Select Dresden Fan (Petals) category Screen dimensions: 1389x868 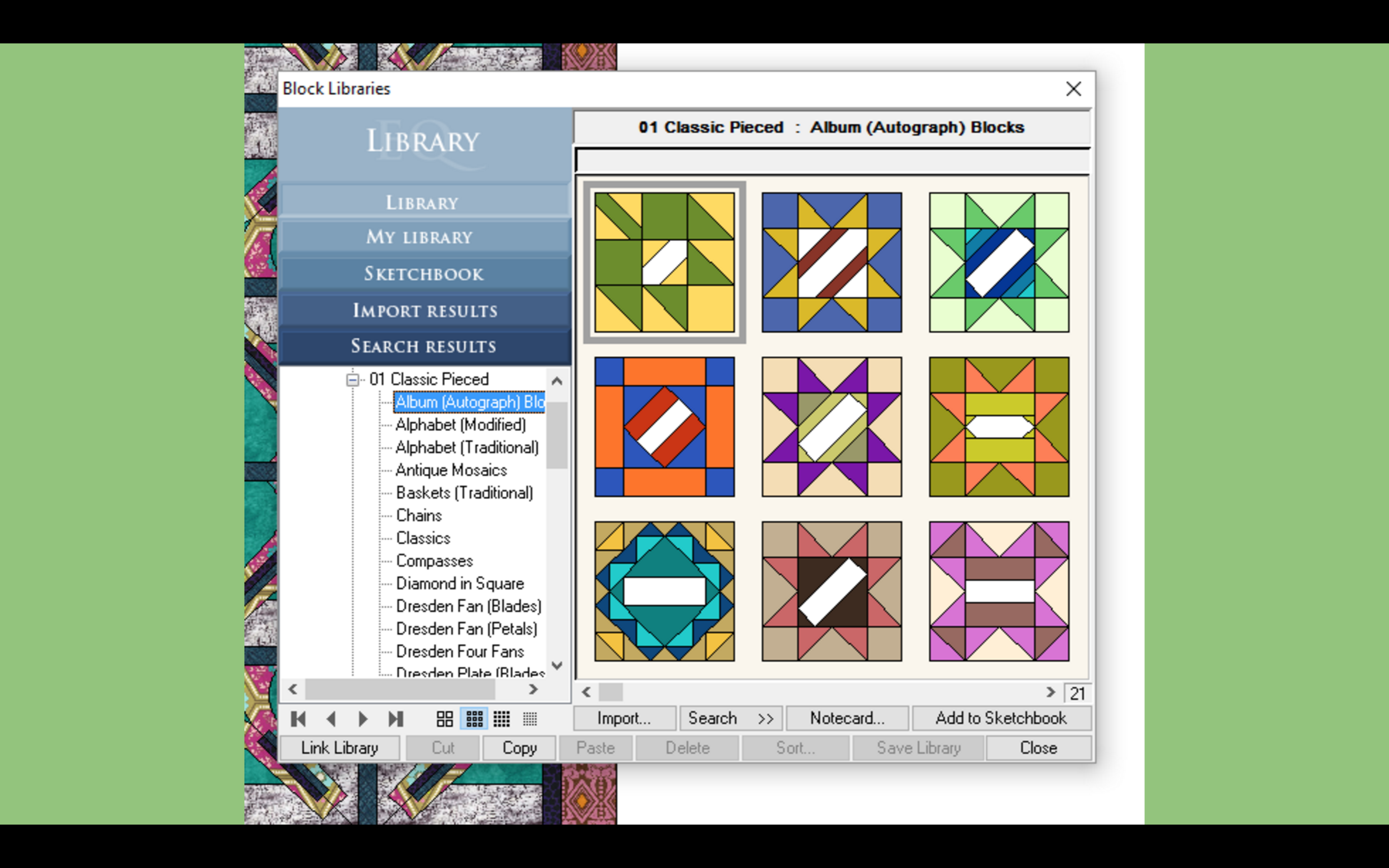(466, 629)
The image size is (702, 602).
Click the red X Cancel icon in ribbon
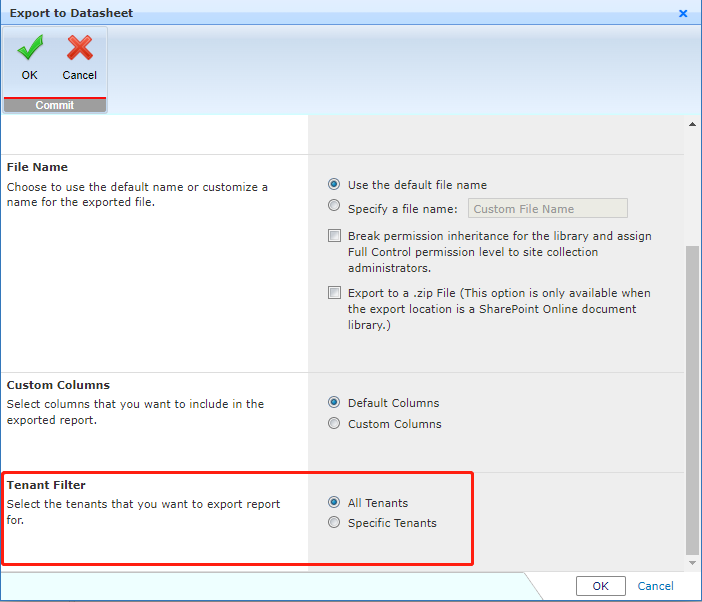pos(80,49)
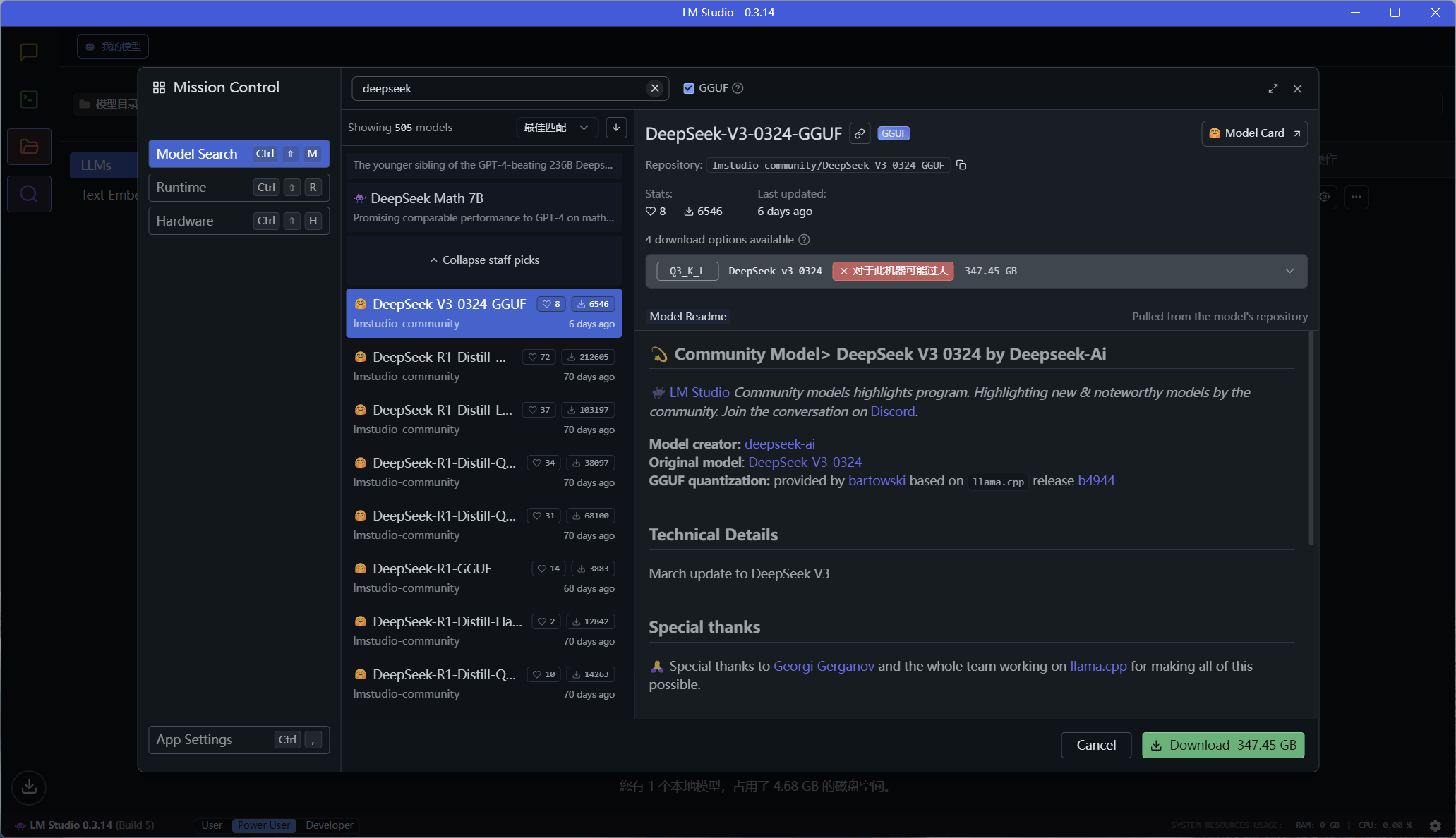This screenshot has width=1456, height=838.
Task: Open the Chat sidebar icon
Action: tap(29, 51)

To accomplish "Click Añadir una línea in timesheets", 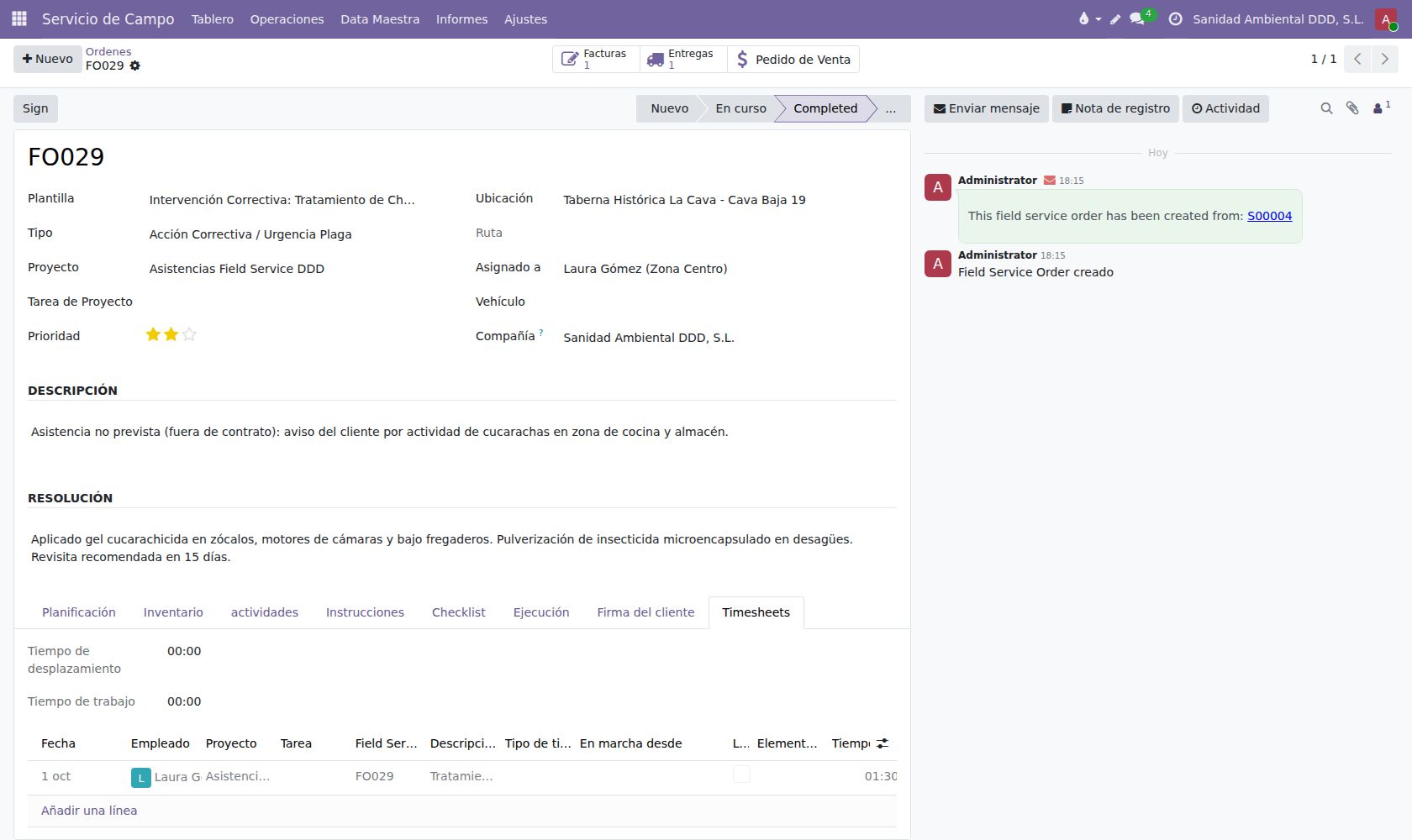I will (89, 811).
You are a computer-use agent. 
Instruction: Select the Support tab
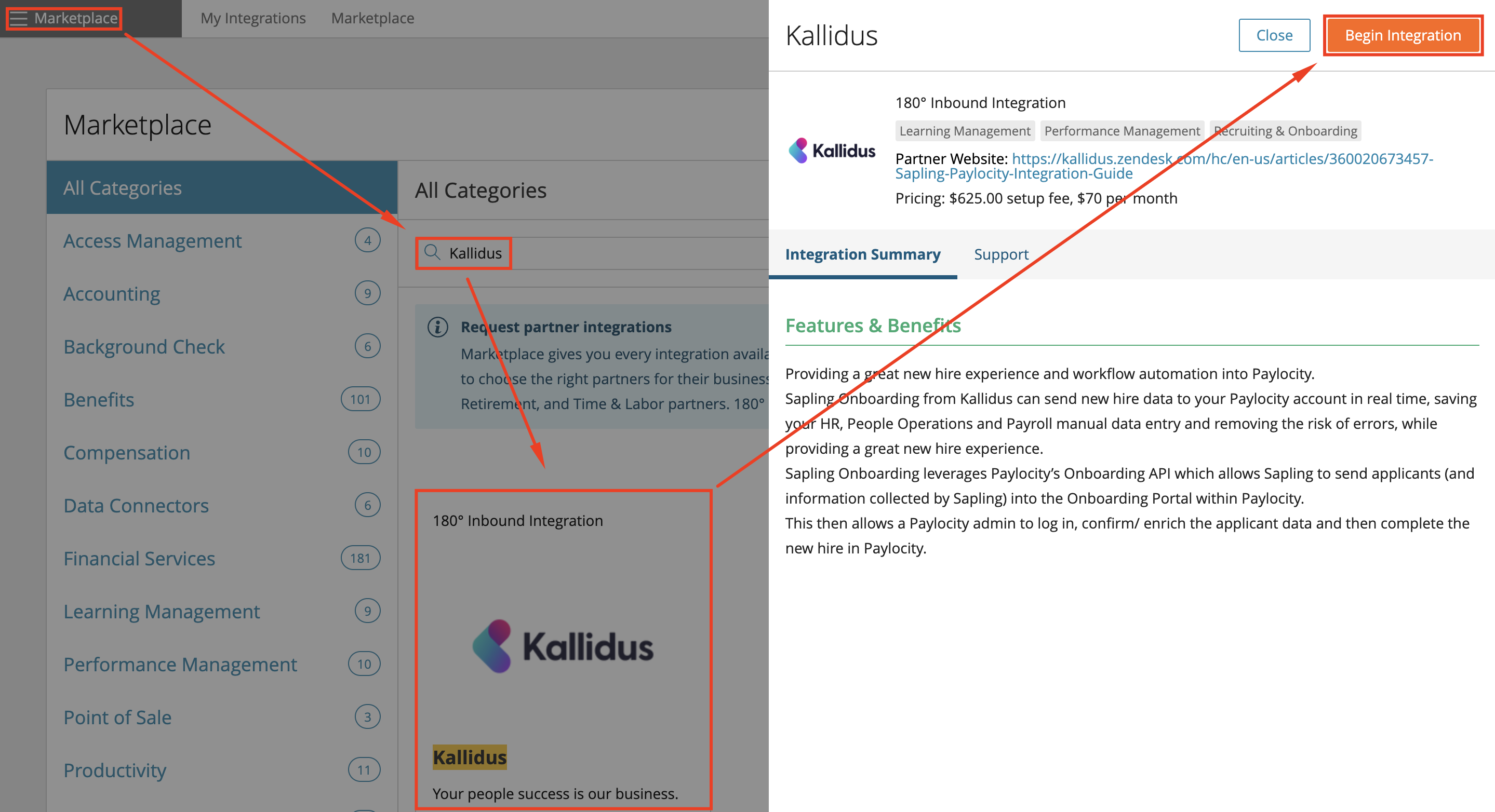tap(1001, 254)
****************
INSTRUCTION
Could you copy the material from the line containing "You are a computer-use agent." through the end, shifting each coordinate in the answers by adding 97 and leaving out the pictures?

SOLUTION FOR THIS PROBLEM
You are a computer-use agent. 
Instruction: Select the Support tab
tap(1098, 351)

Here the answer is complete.